* Provided text
▼
At current yields of 2.60%+, Singapore Savings Bonds (SSB) are more attractive than Bank Fixed Deposits (promotional yields around 2.6%), Robo Cash Management products (1.9-3.3%) and most savings accounts.

In a rising rate environment, despite a lower yield, we think they are also competitive with medium duration Savings Plans offered by many insurers (3.1% for 3 years) and longer duration SGS’ (3.20% for 10 years).

This is because SSBs can be sold at par, anytime. So you have the option of switching to a higher yielding product if one becomes available at a later date. This is an embedded American Put Option with significant value and this is not available in the Savings Plans, FDs or other SGS’.

SSBs use in the overall portfolio is somewhat limited because of the constrained and uncertain monthly allocations available to investors.


What are Singapore Savings Bonds (SSB)?

SSBs are innovative bonds issued by the MAS and guaranteed by the Singapore government.

The 10 key features of SSBs are:

  1. Government guarantee for principal and interest
  2. 10 year maturity with semi-annual interest payment
  3. Monthly liquidity provided by the MAS with no early redemption penalty
  4. Interest rate you receive steps up over the 10 year life of the bond
  5. Targeted at individual investors
  6. Subscription can be in multiple of S$500 with a S$500 minimum
  7. Maximum holding for an individual is S$200,000 across all issuances
  8. Cash and SRS funds can be invested, CPF funds not eligible
  9. New bonds are issued monthly
  10. Subscription via DBS, UOB and OCBC Internet Banking and ATMs

How are SSBs different from other SGS’ and FDs?

The key features that make SSBs different from other instruments, like Singapore Government Securities (SGS) and Fixed deposits, are their guaranteed monthly liquidity despite the long maturity and the step up in coupon paid over time.

Monthly Liquidity Even though the SSBs have a 10 year maturity, you can sell them to the MAS at any time, with no penalty and only a S$2 fee to your bank. No matter when you redeem, you only receive the amount (along with accrued interest) on the 2nd business day of the following month.

Step up Coupon The interest you earn on an SSB depends on how long you have held that particular issuance. The MAS has a formula to make sure that the interest rate increases for longer holding periods.

For example, the Sep 2022 issuance pays 2.63% in the first year, 2.71% from year 2 to 5 and then increasing every year to 3.04% in year 10. This schedule is different for every issuance and is linked to the yield on 1, 2, 5 and 10 year benchmark Singapore Government Securities (SGS)yields.
▲
* Task statement
According to the Singapore Savings Bonds text, what is the most an individual may hold in SSBs? Please answer in one sentence.

* Available data
▼
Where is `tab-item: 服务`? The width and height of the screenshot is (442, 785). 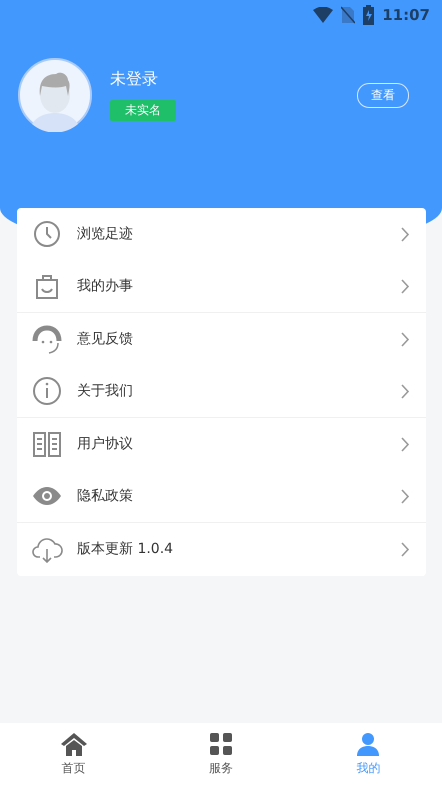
▲
* Solution to the problem
An individual may hold at most S$200,000 in SSBs across all issuances.